In order to get this running as soon as possible, I cheated a little: The prototype used a Makey Makey board to turn each fingertip into a switch. The simplicity of the Makey Makey allowed me to cheat and learn about the interactions before I had a technically complete design. As I mentioned earlier, the gloves work by completing a circuit. In reality, only one set of gloves is connected to the notes. The other set is a ground that can only complete the circuit.

I am an extremely amateur programmer. I wrote the software in Max MSP , a visual programming language used primarily for interactive music and video. Max is great for visual artists and designers who’d like to doodle with code because it lays out your code in front of you as a visual system. This allows for an experimental programming experience that feels more like bricolagethan the systematic problem solving typical of most seasoned programmers.

 A snippet of the underlying Max patch.

A snippet of the underlying Max patch.

What I learned

I was and still am pleasantly surprised by how much fun people have with these gloves. Some people just get into it and start smacking their fingers against the other person’s gloves and then they listen to it play back and listen to the unique combinations. Of course, they probably couldn’t reproduce the sounds if they tried, so it’s more an experiment in how well the gloves turn even the most haphazard approach into something that sounds reasonably interesting.
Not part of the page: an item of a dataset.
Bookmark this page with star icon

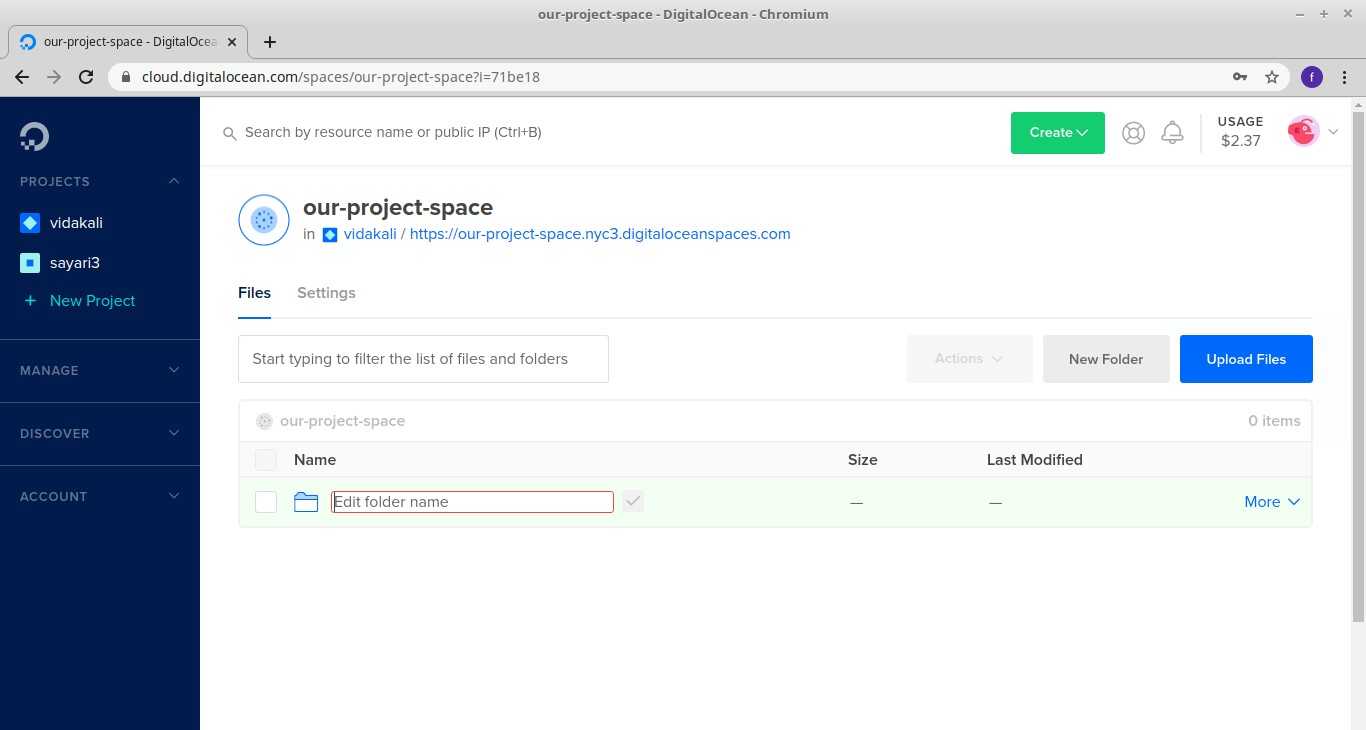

Before I tested the gloves, I was curious about the learning curve. Since the players have no visual reference, I wondered if the controls would be intuitive or confusing, comfortable or awkward. Patterns emerged. Initially many players looked to me for direction: “Am I doing it right?” I assured them that there is no “right,” and to just play. 

I was pleased and surprised at how quickly most people picked it up. In one round of experiments, there was a very clear “ah-ha” moment when the players shifted from touching fingers and being surprised at what happened to suddenly achieving the beginnings of proficiency. All of a sudden one of the players started moving deliberately, skipping through octaves with her thumb, changing the track with her hand, and creating something with more intention than she had previously.

I also learned about simplifying functionality along the way. There were a couple of capabilities that were a part of the un-tested prototype that I learned were unnecessary and confusing. I removed them.

This project not only taught me about creating interactive objects, it also taught me about the social dynamics associated with a collaborative creative act. A friend jokingly described this project as a “social hierarchy identifier,” as almost every time one of the players emerged as the dominant of the pair. 

What's next

I'd love to find a collaborator and work together to create a new version that is simpler, more durable, and more expressive than the first prototype. 

During my MFA research at the University of Texas, I was able to spend some time with Rachel, a music therapist who worked with kids on the Autism spectrum. Her work is fascinating and moving. She maps developmental goals such as verbal communication, memory and sequencing, and making requests onto musical elements such as rhythm, melody, harmony, volume dynamics, and song structure.

On seeing this first prototype, she explained to me how a tool like this could be used to help kids work on developmental skills like joint attentiontouch desensitization, and cooperation. 

I think there are entire universes of opportunity for creative technologists to build playful and powerful tools to help people like Rachel.